Macron has made plain his unhappiness over one of Biden’s signature legislative achievements, the Inflation Reduction Act, which earmarks hundreds of billions of dollars to combat climate change. The measure includes a slew of subsidies, incentives and requirements aimed at shifting production of electric vehicles and their components to North America. Macron and other world leaders worry that the new law penalizes European companies and amounts to a protectionist trade policy. Meeting privately with lawmakers Wednesday, Macron called the act “super aggressive,” Reuters reported.
It seems doubtful he’ll find much sympathy among U.S. lawmakers eager to create more jobs at home.
Rep. Dan Kildee, D.-Mich., said in an interview that “our European partners have long engaged in substantial investments in their own production technologies. And that’s a good thing. But the United States can’t be in a position where we have to be consigned to the consumer function in the global economy. We went too long without investing in our own productive capacity.”
Nor does it seem Biden will give much ground on this front. Speaking in Michigan on Tuesday, he sounded not the least bit defensive as he described his efforts to expand American manufacturing jobs even if it comes at other nations’ expense. He mentioned that both China and Europe are “a little upset,” but went on to say that the U.S. doesn’t want to be “held hostage” to supply chain disruptions that made it tough for Americans to buy products during the pandemic.
“We’re going to be the supply chain,” he said, sounding a triumphal note. “And the difference is going to be, we’re going to make that supply chain available to the rest of the world.”
A counterargument that the Biden administration is likely to make to Macron is that Europe stands to gain from large-scale investments in alternative energy. In reply to a question from NBC News, John Kirby, the White House’s National Security Council spokesman, said Wednesday that “a clean energy transition is a rising tide that truly does lift all boats, and that’s how we view it.”

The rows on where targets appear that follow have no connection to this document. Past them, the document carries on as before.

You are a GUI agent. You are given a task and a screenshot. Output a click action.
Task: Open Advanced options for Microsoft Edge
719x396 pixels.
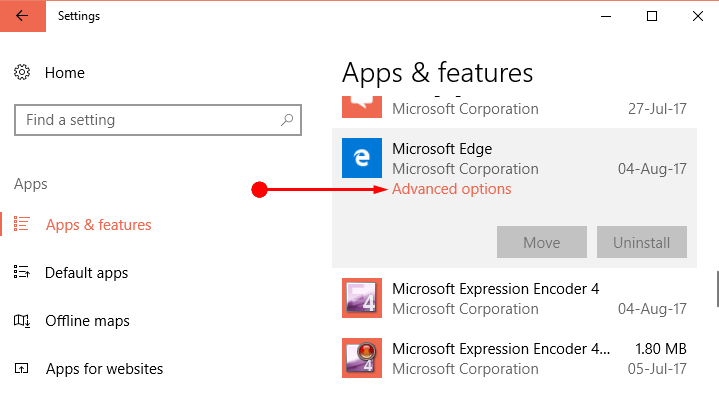tap(452, 189)
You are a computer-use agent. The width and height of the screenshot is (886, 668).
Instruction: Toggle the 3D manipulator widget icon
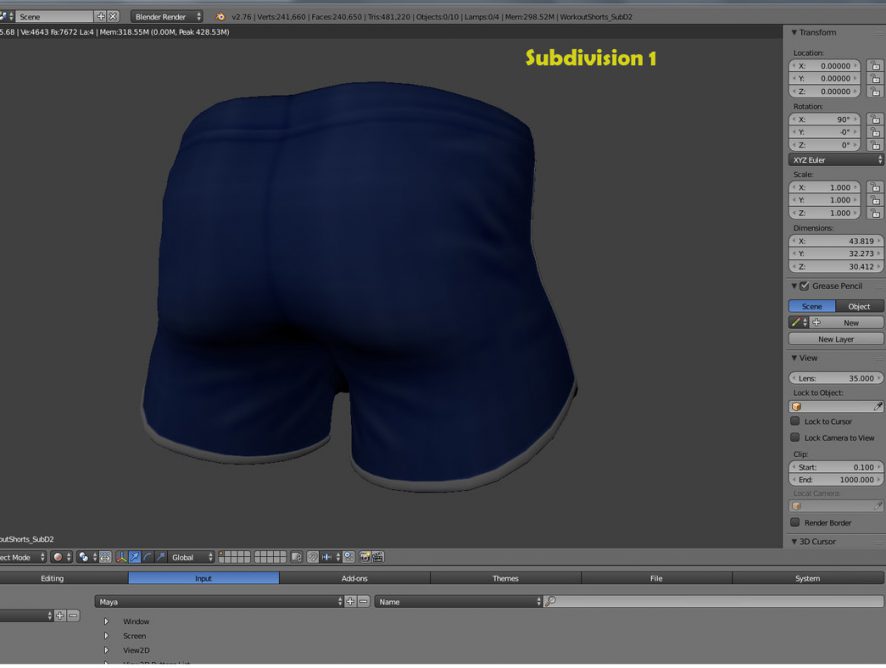120,557
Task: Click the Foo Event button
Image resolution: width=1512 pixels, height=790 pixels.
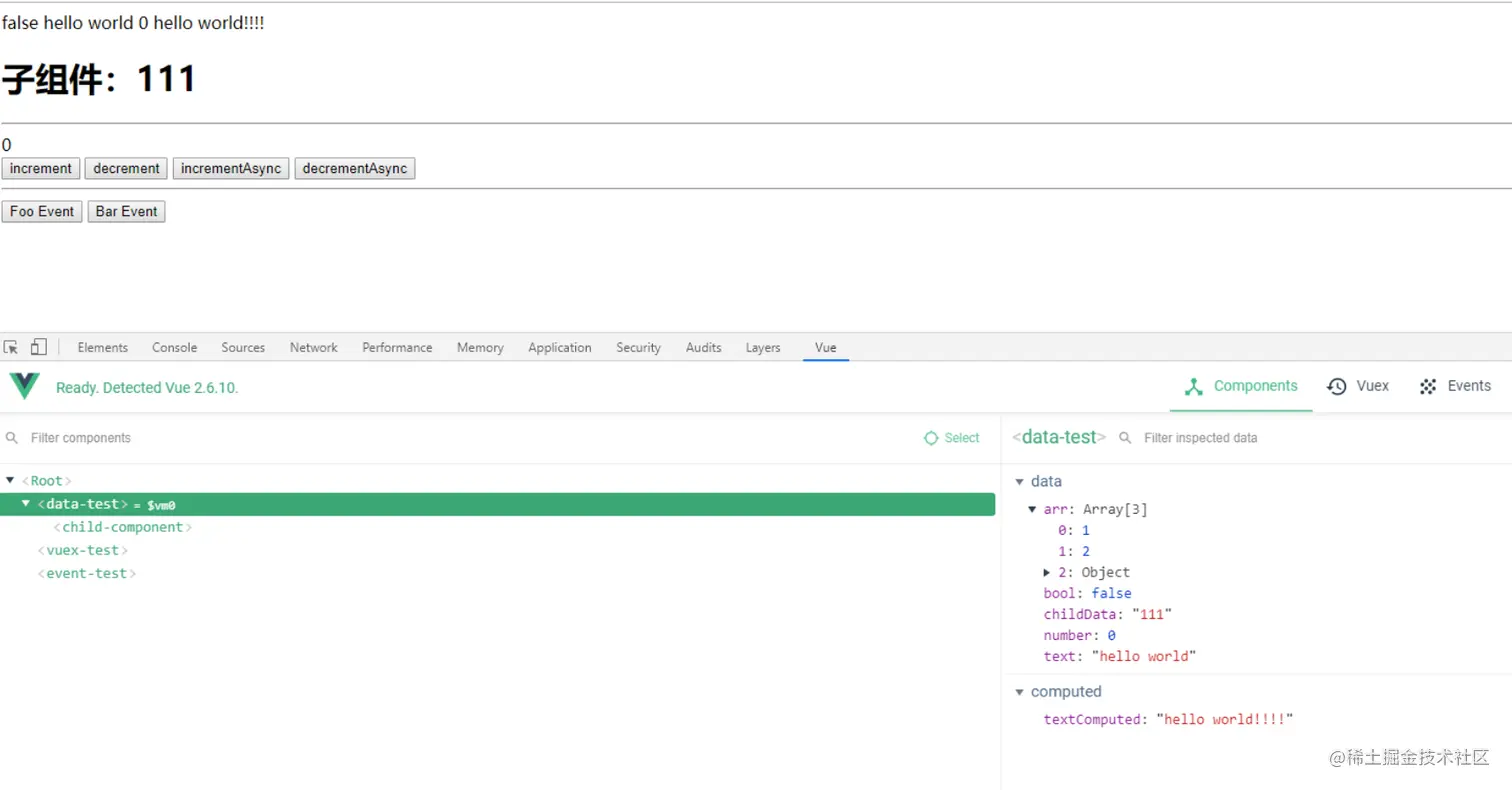Action: pyautogui.click(x=42, y=212)
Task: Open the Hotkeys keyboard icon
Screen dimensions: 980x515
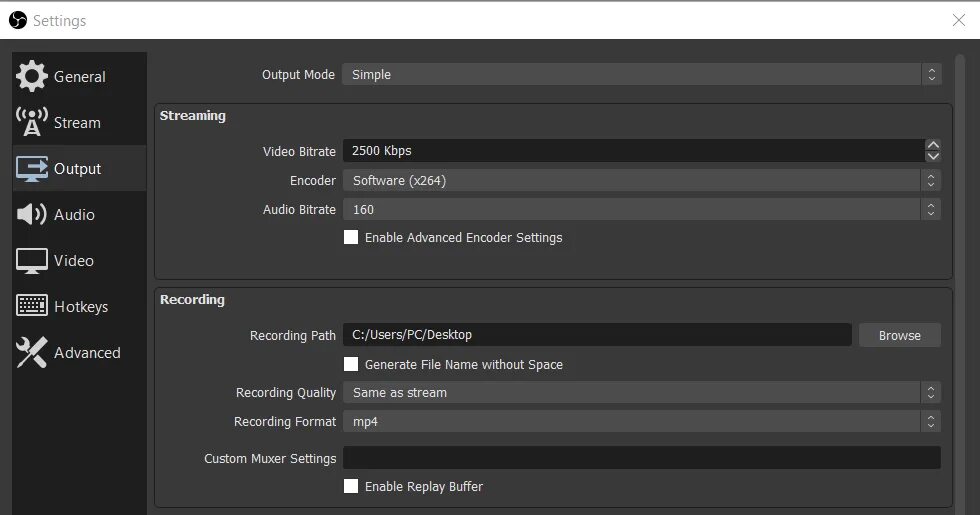Action: pyautogui.click(x=31, y=306)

Another point of disagreement with Macron involves a submarine deal last year that Biden has conceded was “clumsy” in its execution. France felt blindsided by the U.S. sale of nuclear-powered submarines to Australia. In doing so, the Biden administration elbowed out France, which had thought it would make the sale.

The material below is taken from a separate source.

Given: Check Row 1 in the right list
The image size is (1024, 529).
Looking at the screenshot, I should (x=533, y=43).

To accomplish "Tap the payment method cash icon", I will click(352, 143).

The state dinner may be the Biden administration’s way of apologizing for an unforced error of such magnitude, Fried said.
“That was diplomatic malpractice,” he said. “We owed the French one after that.”
State dinners often reflect the personal tastes and political needs of the first family. The tradition of honoring a visiting head of state began when President Ulysses S. Grant hosted King Kalākaua of Hawaii in 1874.
At the last state dinner in 2019 at which then-Australian Prime Minister Scott Morrison was the guest of honor, Donald Trump’s invited guests included Lou Dobbs and Maria Bartiromo of Fox News, the conservative network important to Trump’s rise.
Trump also hosted Macron for a state dinner in 2018, though his tenure was marked by a dismissive approach toward European allies he saw as exploiting U.S. trade practices.
Biden hopes to send a different message — reassuring Macron that whatever the squabbles of the moment, France is an enduring partner.
“There have been chapters — some quite recently — where we didn’t necessarily treat our allies with dignity and respect,” Gifford said. “This dinner will focus very much on the historical relationship between the French and the U.S., but also the future.”